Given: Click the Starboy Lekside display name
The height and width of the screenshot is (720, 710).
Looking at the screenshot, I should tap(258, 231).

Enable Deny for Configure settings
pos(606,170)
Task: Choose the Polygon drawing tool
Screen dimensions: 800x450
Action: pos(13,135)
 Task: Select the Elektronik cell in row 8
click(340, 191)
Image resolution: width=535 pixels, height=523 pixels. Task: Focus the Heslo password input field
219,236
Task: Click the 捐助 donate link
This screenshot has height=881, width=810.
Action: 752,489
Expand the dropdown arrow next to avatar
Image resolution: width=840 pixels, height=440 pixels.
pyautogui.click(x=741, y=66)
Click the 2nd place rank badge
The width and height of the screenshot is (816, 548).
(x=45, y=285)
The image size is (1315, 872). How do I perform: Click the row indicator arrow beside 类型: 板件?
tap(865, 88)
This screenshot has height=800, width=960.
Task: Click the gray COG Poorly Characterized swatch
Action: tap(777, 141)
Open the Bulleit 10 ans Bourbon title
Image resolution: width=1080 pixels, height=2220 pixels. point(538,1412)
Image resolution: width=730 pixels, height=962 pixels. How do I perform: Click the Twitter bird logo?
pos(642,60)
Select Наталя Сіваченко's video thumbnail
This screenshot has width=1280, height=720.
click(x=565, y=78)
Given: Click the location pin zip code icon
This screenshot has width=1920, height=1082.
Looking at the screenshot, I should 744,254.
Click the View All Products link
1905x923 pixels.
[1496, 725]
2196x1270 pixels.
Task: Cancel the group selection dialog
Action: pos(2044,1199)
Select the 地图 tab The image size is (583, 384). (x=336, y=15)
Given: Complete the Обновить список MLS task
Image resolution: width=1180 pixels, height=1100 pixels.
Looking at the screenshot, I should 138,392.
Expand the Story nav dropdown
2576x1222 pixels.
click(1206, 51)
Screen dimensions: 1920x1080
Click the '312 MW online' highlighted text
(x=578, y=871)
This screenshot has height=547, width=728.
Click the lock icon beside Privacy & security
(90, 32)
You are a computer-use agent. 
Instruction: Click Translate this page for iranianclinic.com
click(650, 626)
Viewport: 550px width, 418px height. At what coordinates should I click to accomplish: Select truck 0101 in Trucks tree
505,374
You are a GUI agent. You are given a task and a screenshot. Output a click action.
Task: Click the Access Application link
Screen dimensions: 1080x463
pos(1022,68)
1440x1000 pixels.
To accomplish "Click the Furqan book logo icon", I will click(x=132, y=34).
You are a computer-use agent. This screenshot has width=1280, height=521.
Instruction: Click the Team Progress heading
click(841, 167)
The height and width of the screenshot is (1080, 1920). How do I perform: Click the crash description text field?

- THE TASK:
Reproduce every line from the one containing "Expand the dropdown arrow next to avatar" through the one containing "click(1206, 51)", both included, with no changes.

- EXPECTED ANSWER:
Expand the dropdown arrow next to avatar
Image resolution: width=840 pixels, height=440 pixels.
pyautogui.click(x=741, y=66)
Click the 2nd place rank badge
The width and height of the screenshot is (816, 548).
(x=45, y=285)
The image size is (1315, 872). How do I perform: Click the row indicator arrow beside 类型: 板件?
tap(865, 88)
This screenshot has height=800, width=960.
Task: Click the gray COG Poorly Characterized swatch
Action: tap(777, 141)
Open the Bulleit 10 ans Bourbon title
Image resolution: width=1080 pixels, height=2220 pixels. point(538,1412)
Image resolution: width=730 pixels, height=962 pixels. How do I perform: Click the Twitter bird logo?
pos(642,60)
Select Наталя Сіваченко's video thumbnail
This screenshot has width=1280, height=720.
click(x=565, y=78)
Given: Click the location pin zip code icon
This screenshot has width=1920, height=1082.
Looking at the screenshot, I should 744,254.
Click the View All Products link
1905x923 pixels.
[1496, 725]
2196x1270 pixels.
Task: Cancel the group selection dialog
Action: pos(2044,1199)
Select the 地图 tab The image size is (583, 384). (x=336, y=15)
Given: Complete the Обновить список MLS task
Image resolution: width=1180 pixels, height=1100 pixels.
Looking at the screenshot, I should 138,392.
Expand the Story nav dropdown
2576x1222 pixels.
click(1206, 51)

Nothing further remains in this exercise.